If snapping hip is suspected, you may be asked to actively flex your hip to 90 degrees and then sweep it in a circular motion back down to an extended position. A palpable clunk during this movement confirms iliopsoas snapping. Imaging adds another layer. On ultrasound, a thickened tendon with increased blood flow signals active tendonitis, while fluid collecting between the tendon and the hip joint capsule suggests bursitis (the bursa and tendon sit right next to each other, so both can be involved). MRI can show similar findings and help rule out labral tears or other hip joint problems that mimic iliopsoas pain.

Conservative Treatment and Rehab

Most people recover without surgery. The first step is relative rest: reducing or temporarily stopping the activities that provoke pain. This doesn’t mean total immobility, but rather a shift away from aggravating movements for the first four to six weeks while rehabilitation gets underway.

EXERCISES TO COMPLETE:
#1 In the iliopsoas passage, why can both the tendon and the bursa be involved at once? Answer in one to three sentences.
#2 Summarize the iliopsoas passage in two sentences.
#3 Pick up the iliopsoas passage after its last sentence and continue it.
The material that follows has no connection to the iliopsoas passage above.

DATASET EXTRACT:
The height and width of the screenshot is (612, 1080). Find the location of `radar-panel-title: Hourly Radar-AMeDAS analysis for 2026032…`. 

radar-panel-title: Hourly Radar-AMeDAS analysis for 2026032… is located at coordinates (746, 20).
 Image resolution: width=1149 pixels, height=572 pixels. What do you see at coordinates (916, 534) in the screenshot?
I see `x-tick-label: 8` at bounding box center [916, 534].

ANSWERS TO THE EXERCISES:
#1 The bursa and the iliopsoas tendon sit right next to each other. That is why both tendonitis and bursitis can be present together.

#2 Iliopsoas snapping is confirmed by a palpable clunk as the flexed hip is swept in a circle back to extension. Ultrasound and MRI can show tendonitis or bursitis and rule out hip problems that mimic it, and most people recover without surgery, starting with four to six weeks of relative rest from aggravating activities.

#3
A structured physical therapy program typically runs about 12 weeks and follows a progressive pattern. In the first month, the focus is on gentle hip stretches targeting the iliopsoas, hamstrings, glutes, and piriformis, alongside eccentric hip flexion exercises. Eccentric exercises involve slowly lowering a load rather than lifting it, which helps remodel the irritated tendon. These are usually done for three sets of 15 repetitions, twice a day, at a pace that produces moderate discomfort but not severe pain. Core stability work, single-leg bridges, forward lunges, squats, and resisted lateral walks fill out the early program.

During weeks five through eight, exercises progress to unstable surfaces like a balance trainer, single-leg deadlifts, and weighted core work. The final month introduces multi-directional lunges with added weight, more advanced bridging progressions, and sport-specific loading. A gradual return to running or other high-demand activity begins during this phase. Load is increased whenever pain becomes minor or absent during the exercises.

Injections

When physical therapy alone doesn’t provide enough relief, an ultrasound-guided corticosteroid injection into the iliopsoas bursa is a common next step. The injection delivers anti-inflammatory medication directly to the irritated area. Research shows about 75% of patients experience meaningful improvement, with significant gains in pain, physical function, and activity levels measured at both three and six months after the procedure. Studies using this technique have reported no adverse events, making it a relatively low-risk option when conservative care stalls.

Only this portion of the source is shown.